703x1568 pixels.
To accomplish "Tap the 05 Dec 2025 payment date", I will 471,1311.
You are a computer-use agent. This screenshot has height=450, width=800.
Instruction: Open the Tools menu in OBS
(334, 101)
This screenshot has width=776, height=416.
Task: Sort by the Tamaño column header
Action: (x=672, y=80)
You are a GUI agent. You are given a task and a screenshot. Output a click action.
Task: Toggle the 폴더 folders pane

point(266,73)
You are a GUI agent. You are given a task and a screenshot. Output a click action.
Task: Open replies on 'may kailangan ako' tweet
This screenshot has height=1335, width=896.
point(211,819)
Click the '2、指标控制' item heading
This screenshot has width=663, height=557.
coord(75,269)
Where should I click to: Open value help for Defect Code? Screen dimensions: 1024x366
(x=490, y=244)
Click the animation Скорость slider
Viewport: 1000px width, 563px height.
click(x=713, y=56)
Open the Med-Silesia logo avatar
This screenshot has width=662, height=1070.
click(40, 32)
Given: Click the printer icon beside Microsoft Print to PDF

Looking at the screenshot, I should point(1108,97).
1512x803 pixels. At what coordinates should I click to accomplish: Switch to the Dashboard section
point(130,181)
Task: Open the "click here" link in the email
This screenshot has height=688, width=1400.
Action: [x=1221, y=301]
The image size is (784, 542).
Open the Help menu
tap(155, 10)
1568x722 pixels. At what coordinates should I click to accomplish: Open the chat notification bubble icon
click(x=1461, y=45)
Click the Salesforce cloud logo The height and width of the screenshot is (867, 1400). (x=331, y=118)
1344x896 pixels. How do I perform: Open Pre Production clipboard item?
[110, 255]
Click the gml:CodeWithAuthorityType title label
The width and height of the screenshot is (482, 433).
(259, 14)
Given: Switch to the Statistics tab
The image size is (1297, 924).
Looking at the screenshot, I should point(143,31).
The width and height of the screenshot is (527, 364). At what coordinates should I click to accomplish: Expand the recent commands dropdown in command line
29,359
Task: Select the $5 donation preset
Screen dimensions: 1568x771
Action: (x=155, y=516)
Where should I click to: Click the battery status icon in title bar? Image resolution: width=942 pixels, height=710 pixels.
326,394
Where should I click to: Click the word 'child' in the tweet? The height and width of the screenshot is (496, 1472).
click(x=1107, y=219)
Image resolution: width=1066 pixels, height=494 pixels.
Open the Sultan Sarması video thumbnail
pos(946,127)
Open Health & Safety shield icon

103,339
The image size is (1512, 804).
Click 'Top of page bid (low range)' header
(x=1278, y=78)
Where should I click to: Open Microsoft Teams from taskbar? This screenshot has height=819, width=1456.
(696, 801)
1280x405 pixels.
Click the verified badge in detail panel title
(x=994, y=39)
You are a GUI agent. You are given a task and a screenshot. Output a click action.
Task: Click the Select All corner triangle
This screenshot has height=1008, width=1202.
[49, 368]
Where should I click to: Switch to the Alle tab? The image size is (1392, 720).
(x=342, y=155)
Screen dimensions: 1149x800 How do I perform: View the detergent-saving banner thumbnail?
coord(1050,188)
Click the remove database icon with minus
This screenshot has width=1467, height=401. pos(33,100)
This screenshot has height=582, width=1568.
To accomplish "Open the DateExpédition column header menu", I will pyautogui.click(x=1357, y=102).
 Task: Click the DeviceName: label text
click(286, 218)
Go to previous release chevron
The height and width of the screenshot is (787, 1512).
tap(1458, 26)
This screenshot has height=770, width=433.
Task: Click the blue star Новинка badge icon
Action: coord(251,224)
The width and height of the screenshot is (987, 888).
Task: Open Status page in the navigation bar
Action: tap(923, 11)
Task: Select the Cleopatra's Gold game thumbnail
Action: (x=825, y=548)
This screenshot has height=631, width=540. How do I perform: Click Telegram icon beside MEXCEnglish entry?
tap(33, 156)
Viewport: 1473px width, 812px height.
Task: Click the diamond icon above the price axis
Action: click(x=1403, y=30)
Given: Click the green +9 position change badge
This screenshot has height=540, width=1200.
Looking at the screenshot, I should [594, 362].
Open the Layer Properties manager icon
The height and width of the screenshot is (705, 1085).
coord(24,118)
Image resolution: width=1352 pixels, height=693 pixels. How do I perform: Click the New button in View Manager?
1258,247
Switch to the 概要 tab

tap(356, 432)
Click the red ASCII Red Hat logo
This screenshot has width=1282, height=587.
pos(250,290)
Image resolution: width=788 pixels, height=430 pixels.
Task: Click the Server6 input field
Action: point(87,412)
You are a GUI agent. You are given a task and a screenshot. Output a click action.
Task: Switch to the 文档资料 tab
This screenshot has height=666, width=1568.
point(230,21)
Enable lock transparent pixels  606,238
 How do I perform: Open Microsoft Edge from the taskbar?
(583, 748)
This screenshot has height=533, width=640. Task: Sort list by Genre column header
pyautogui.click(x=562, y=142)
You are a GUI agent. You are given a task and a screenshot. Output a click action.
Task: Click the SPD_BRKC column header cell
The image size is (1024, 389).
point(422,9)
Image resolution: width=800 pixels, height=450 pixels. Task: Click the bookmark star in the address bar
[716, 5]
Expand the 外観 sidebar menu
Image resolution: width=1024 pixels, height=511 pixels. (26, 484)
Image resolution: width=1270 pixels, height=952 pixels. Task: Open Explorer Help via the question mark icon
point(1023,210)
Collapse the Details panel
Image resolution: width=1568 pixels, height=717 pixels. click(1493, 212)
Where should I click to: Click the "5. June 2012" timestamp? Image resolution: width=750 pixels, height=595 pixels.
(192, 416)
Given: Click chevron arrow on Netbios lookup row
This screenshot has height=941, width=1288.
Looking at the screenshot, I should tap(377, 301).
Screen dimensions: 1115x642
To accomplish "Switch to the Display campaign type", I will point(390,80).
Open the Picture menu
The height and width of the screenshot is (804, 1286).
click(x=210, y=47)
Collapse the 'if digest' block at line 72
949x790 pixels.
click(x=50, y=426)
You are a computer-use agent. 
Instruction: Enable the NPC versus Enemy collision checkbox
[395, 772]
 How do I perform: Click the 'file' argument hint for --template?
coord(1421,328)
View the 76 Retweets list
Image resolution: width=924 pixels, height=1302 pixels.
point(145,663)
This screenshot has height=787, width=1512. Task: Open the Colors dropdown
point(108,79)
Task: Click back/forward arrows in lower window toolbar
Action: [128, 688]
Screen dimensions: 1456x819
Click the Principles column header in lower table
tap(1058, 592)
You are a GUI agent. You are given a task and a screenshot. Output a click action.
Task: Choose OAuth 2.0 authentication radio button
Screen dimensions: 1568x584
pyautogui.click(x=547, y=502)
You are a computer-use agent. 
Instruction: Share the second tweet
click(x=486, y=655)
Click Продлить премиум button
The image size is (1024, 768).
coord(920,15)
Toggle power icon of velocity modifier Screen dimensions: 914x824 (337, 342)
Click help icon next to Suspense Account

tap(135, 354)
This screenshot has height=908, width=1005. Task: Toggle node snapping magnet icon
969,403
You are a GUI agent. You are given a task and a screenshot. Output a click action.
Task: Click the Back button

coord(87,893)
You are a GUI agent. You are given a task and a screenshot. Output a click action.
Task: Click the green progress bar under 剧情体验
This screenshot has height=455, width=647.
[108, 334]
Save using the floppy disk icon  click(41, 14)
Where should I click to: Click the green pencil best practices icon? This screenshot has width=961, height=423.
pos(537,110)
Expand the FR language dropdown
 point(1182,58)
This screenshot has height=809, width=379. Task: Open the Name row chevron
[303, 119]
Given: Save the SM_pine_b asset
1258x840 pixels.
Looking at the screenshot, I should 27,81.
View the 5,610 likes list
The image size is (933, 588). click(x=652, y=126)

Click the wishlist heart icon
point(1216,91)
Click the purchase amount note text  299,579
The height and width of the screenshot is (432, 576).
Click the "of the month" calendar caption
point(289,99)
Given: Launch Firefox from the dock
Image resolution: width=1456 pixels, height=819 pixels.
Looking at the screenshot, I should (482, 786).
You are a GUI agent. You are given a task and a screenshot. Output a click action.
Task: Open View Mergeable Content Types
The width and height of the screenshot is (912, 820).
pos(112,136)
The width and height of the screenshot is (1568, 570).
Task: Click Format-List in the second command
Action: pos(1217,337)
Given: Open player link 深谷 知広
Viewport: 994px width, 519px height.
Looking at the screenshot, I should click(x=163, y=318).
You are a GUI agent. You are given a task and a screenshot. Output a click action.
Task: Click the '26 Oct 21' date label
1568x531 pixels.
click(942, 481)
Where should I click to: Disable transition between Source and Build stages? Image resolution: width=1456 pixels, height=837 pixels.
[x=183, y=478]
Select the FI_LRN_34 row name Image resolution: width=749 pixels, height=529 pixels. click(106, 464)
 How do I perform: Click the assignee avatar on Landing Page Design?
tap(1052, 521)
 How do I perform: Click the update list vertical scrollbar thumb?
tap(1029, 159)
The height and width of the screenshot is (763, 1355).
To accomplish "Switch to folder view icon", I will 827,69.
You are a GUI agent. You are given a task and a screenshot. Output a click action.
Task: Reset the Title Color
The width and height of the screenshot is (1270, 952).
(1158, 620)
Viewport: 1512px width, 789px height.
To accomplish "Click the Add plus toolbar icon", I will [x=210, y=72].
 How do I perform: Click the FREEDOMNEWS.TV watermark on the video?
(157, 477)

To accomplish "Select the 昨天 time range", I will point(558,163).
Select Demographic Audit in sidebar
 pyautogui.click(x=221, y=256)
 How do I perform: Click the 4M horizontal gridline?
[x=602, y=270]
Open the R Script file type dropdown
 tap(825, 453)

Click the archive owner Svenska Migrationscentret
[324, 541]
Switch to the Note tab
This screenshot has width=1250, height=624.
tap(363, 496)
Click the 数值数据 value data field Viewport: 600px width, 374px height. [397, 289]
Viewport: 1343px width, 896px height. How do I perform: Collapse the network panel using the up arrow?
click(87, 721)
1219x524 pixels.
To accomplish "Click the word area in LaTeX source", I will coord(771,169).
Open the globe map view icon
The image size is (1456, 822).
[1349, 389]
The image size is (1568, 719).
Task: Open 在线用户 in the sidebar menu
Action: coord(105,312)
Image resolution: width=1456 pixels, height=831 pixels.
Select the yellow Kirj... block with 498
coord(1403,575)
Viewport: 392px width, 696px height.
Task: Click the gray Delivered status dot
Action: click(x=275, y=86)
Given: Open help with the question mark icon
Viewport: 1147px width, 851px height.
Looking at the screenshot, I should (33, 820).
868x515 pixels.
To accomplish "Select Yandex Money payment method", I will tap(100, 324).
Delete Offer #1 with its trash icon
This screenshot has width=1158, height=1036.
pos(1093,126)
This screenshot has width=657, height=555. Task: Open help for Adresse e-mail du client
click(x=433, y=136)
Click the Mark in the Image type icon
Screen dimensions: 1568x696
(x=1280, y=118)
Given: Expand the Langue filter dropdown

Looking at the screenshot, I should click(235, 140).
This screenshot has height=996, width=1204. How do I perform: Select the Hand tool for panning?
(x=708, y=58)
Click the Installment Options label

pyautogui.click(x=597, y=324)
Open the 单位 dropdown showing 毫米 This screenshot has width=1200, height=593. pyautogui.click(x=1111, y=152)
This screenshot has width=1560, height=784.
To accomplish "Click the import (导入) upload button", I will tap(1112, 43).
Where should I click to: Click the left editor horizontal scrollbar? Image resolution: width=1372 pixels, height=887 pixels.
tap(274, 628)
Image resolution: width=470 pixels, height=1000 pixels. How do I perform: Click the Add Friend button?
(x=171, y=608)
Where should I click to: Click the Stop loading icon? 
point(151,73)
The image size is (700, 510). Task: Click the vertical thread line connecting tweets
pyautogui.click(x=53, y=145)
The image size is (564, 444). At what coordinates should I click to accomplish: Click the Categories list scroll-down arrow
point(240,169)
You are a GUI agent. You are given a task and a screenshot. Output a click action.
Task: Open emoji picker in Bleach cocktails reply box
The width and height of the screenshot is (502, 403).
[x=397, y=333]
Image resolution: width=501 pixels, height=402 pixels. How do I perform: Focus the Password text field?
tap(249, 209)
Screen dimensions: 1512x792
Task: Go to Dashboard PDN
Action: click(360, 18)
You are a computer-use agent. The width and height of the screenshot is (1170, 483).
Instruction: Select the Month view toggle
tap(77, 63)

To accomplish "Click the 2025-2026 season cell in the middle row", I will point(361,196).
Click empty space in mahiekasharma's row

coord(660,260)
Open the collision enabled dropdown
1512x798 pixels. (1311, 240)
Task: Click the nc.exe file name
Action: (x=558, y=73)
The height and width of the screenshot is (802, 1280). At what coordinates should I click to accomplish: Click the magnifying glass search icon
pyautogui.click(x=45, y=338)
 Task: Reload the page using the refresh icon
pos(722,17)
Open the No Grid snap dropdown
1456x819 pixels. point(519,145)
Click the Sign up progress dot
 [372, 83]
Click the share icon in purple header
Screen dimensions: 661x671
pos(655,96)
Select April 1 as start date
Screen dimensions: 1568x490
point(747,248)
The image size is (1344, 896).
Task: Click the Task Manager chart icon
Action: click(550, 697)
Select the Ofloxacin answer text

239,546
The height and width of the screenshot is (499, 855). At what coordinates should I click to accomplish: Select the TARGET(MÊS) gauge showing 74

───

Reproduce word for word the part of the entries that opens with the very first line and closes with the line containing "I will 471,1311.", including both of those lines.

> _Result of this task_:
703x1568 pixels.
To accomplish "Tap the 05 Dec 2025 payment date", I will 471,1311.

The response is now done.